This and that for your Tuesday reading.
- Brian Beutler makes the effort to classify the crises created by the new Trump administration as well as the available responses. Jeet Heer discusses Elon Musk's coup against crucial parts of the U.S. state., while Nathan Tankus goes into detail about the dangers of his control over payments and financial information through the Treasury. And David Dayen reports on the shutdown of the Consumer Financial Protection Bureau for the offence of giving people a fighting chance against corporate abuses.
- A.R. Moxon writes that any organized response will need to start at the popular level as the government apparatus is rendered incapable of responding to anything other than Donald Trump's fascist diktats, while the opposition in Congress refuses to meaningfully oppose an authoritarian regime. Jonathan Last points out the role money can play in forcing Trump's hand at times - with his reversal on tariffs against Canada in the wake of financial upheaval looking like an important example.
- Seth Klein notes that any further threats against Canada will demand a response based on the U.S.' reliance on fossil fuels. And Hadrian Mertins-Kirkwood and Marc Lee offer some additional creative suggestions.
- Alex Himelfarb discusses how the conflation of austerity with "common sense" results in a meaner and less responsive form of politics.
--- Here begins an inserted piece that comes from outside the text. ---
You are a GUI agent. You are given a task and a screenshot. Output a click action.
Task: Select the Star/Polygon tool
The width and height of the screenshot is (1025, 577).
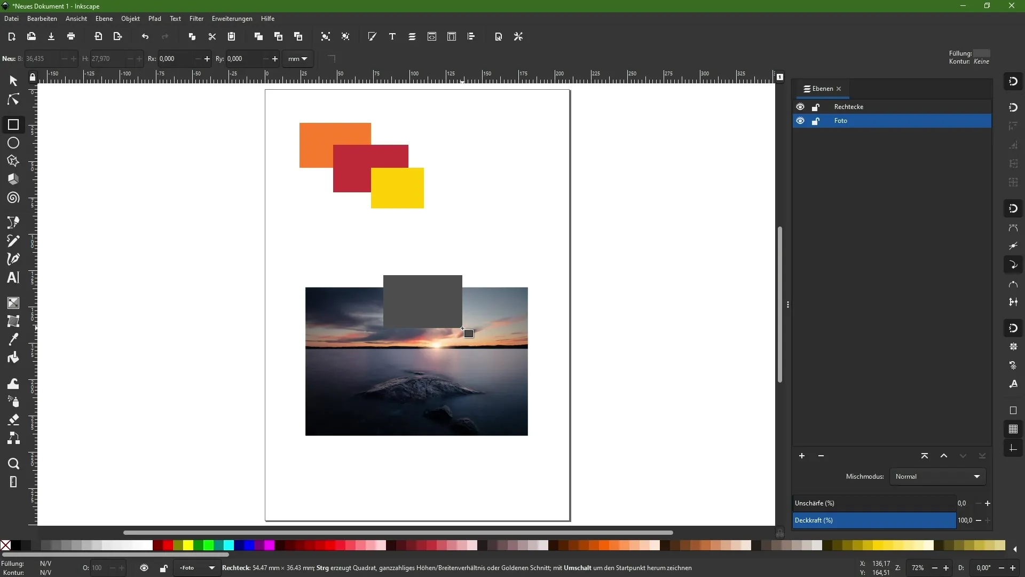point(13,162)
And Emma Paling examines the programs which are at the most risk if Pierre Poilievre ever gets the chance to impose his version on Canada.
- Finally, Jen St. Denis talks to Avi Lewis about the prospect of a government that serves the interests of the general public - including by ending the sense of powerlessness that comes from leaving the availability of housing and basic necessities to corporate interests.